Its cheaper to keep running a Wind Turbine and PAY to put energy onto the
grid, than to actually power-off a Wind Turbine. If those Turbines stop
spinning, its very, very difficult to get them spinning again.

But someone needs to "take" the energy. This ARES project is going to be paid
in __both __directions. They profit as Wind / Solar farms pay for the
privilege for their excess energy to be stored somewhere, and then they profit
later in the day as they sell the energy back to the grid.

------
supahfly_remix
Each train stores 20 kWh in potential energy for each meter it reaches in
elevation (P = mgh).

------
carapace
Here's an idea, dunno if it's a good one:

Use water as the working mass. Lift it by converting it to steam and sending
it up the mountain through insulated pipes. Condense it at the top, recovering
the heat as possible, and let it run down to a turbine.

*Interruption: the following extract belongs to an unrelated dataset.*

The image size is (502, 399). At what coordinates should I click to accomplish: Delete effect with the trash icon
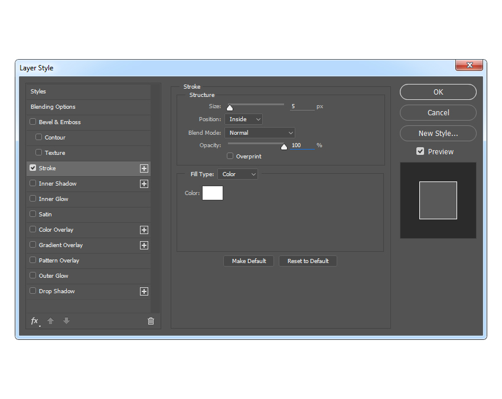click(151, 321)
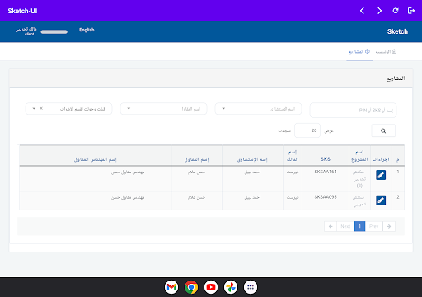
Task: Open the consultant name dropdown
Action: [258, 109]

You have to counter losses, of course, and if you could get the heat energy
back down to the bottom to reuse it that would be great. Otherwise, just use
Solar and waste energy to heat the water to steam.

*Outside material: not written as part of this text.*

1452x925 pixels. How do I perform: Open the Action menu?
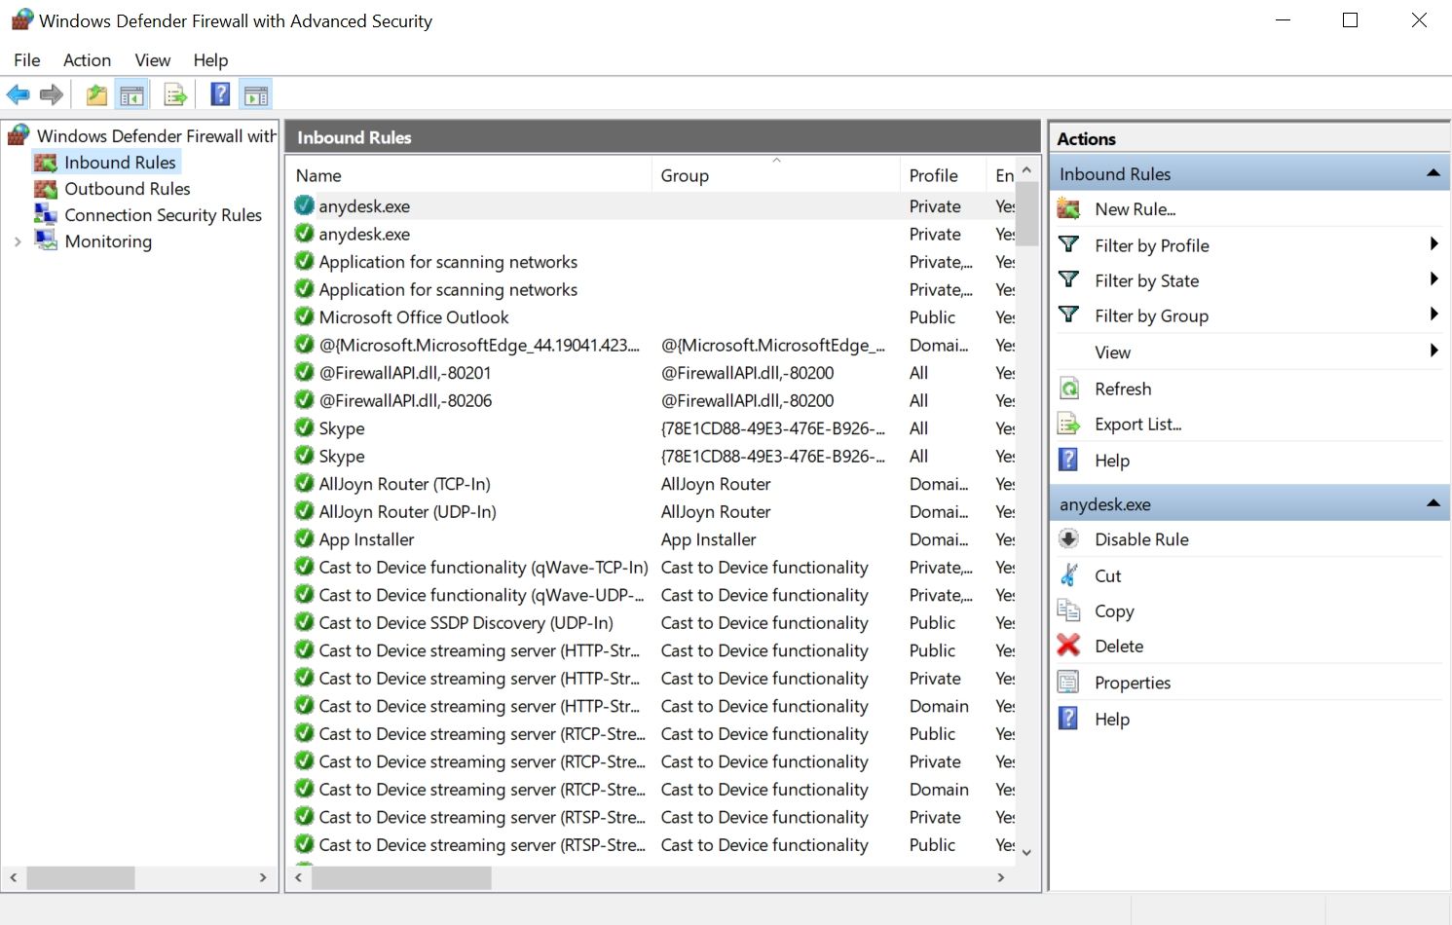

I think you might be able to get more energy out by "mining" gravity this way
than you had to put in to run the steam cycle. You're taking advantage of the
fact that water falls while steam rises.

Like I said, I have no idea if this would actually be feasible.

------
pflanze
Are those trains going to be driven by humans?

2000 feet are 609.6 m, thus according to supahfly_remix max. 12000 kWh can be
stored per train, 5.5 miles are going to take about 4 minutes to climb and
another 4 minutes to descend, let's assume (from thin air) the usage is 3
times below its max, then a train will buy and sell (0.05 also taken mostly
from thin air) 2.5/h * 12000 kWh * 0.05 USD/kWh = 1500 USD, which means that
salary for the driver is going to be perhaps 2-4% (depending on whether fully
driving, or just observing for safety).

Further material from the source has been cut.